The old you got you to here and that is worth celebrating”
It inspired me to start with accepting that there are parts of myself that are a cause for celebration and gratitude before starting out on a path of transformation. Indeed, this has been central to my mindfulness and compassion training (Level 1 & Level 2). Rather than meeting myself with self-criticism and self-loathing, mindfulness training encourages me to cultivate a kind and warm attitude towards meet all the different parts of myself. It is the difficult but fruitful path of turning towards my difficulties with kindness. To begin to accept myself as I am, not as I imagine myself. I’ve noticed how I can imagine how the better Bill of the future will be worthy of compassion, but the one here is not. But all I have is the Bill right here in this moment – and he needs my warmth and compassion.
What does this look like? At the moment self-care comes down to cultivating and cherishing my daily practice (including yoga, movement and meditation) and making plans to practice as a collective – weekly sits, M4L monthly meets, CPD weekends and retreats. I know making the effort to attend always bolsters my motivation to practice. It helps me to feel more spacious and connected.

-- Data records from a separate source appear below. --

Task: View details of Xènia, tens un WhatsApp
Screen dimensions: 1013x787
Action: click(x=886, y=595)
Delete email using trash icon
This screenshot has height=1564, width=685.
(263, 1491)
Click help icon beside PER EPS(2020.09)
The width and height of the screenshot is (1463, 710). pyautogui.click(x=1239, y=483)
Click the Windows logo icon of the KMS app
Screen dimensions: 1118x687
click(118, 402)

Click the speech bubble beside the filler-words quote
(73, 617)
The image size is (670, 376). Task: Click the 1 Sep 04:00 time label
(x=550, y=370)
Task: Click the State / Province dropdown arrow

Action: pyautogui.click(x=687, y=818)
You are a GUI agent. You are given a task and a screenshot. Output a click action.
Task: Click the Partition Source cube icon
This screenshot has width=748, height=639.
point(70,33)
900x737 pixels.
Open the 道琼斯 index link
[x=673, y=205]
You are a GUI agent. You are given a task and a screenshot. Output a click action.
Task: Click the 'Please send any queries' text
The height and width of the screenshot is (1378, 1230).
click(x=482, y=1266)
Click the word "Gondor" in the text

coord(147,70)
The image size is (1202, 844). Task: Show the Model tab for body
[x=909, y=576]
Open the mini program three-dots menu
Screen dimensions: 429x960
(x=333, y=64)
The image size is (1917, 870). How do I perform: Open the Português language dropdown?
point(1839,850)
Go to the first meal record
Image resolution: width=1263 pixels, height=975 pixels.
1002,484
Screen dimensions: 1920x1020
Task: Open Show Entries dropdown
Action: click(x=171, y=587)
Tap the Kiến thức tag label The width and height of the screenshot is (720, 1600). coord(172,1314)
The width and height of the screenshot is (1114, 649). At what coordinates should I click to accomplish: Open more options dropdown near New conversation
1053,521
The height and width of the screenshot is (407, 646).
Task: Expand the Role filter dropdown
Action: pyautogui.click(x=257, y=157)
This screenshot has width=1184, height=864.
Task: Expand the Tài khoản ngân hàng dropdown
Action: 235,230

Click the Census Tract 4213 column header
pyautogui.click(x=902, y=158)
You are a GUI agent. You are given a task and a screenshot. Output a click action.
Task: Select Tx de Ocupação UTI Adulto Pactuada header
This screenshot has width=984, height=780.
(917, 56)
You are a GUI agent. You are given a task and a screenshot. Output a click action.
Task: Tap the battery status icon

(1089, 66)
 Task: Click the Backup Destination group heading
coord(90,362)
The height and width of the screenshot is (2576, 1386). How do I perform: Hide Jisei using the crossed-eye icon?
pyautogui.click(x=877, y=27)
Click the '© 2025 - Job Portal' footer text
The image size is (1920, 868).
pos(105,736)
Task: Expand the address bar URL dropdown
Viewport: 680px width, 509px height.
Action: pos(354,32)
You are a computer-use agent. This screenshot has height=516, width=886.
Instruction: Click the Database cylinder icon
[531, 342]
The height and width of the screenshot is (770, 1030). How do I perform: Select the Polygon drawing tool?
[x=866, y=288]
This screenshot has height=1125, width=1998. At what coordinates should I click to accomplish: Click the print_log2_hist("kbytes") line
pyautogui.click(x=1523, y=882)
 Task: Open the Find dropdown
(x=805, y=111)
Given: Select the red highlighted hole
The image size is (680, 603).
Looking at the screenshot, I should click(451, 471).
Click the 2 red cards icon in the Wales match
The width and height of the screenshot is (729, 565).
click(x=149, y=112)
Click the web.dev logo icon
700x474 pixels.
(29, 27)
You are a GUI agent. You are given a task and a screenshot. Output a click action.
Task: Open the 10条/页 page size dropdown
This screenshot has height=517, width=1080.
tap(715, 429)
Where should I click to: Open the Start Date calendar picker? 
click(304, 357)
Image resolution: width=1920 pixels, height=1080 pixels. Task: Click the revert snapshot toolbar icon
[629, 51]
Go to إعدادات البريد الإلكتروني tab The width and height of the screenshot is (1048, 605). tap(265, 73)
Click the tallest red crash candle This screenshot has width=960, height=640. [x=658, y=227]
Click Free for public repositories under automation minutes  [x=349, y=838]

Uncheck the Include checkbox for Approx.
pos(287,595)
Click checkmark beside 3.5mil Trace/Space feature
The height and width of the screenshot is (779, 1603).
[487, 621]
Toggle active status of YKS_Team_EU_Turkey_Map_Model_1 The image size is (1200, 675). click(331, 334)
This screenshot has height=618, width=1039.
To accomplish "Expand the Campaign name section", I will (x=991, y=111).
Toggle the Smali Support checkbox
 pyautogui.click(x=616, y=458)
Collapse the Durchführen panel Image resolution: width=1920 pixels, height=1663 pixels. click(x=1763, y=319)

I have really experienced the importance to exhale and to let go of all the tension and tightness my body has accumulated. I’m getting a lot from the Compassionate Body Scan or Soften, Soothe and Allow to invite my body to let go of all the fight, flight and freezing it has sought to survive over the days, weeks and years. Practicing a little gratitude and taking in the good is a wonderful way to brighten these dark days and nights.
I’m also reading Mindfulness to Insight with a group of friends. We completed Insight Training (level 3) a few years ago, so reading chapters and practicing at home has been inspiring. We are planning to meet up, talk about the chapters and to have a day of practice together. Currently, we are exploring settling the mind, resting in the space and noticing the undercurrent and all the attitudes, assumptions, expectations and preferences that are projected onto it. It has been fascinating trying not to try so as to witness the Egocentric Preference System (EPS). For me all my self-care extents out from these practices because it enables me to work more skilfully with my thoughts, emotions and sensations. It means I can act and plan for the year from a place of loving kindness – trying to be my own best friend. In doing so, I’m hoping it will create less suffering for myself, my family, my friends and all other beings.
In contrast self-sabotage normally comes from believing I am my thoughts, emotions and sensations. When I do, I can feel my whole being contract and tighten around these. I get caught in believing that they are real solid things – including my sense of self – and this so limiting. It causes of lot suffering. How we come to have this sense of a solid permanent self, how it creates suffering and how we might start to work with it is the topic of Chapter 5 of Mindfulness to Insight. It makes for compelling reading. I’ll not give any spoilers but suffice to say that alleviating suffering is in there. Similarly, I’m looking forward to seeing how the rest of the year develops – not knowing and trusting in the practices.
My invitation for 2020 to you is to practice some self-care without spiralling into self-sabotage.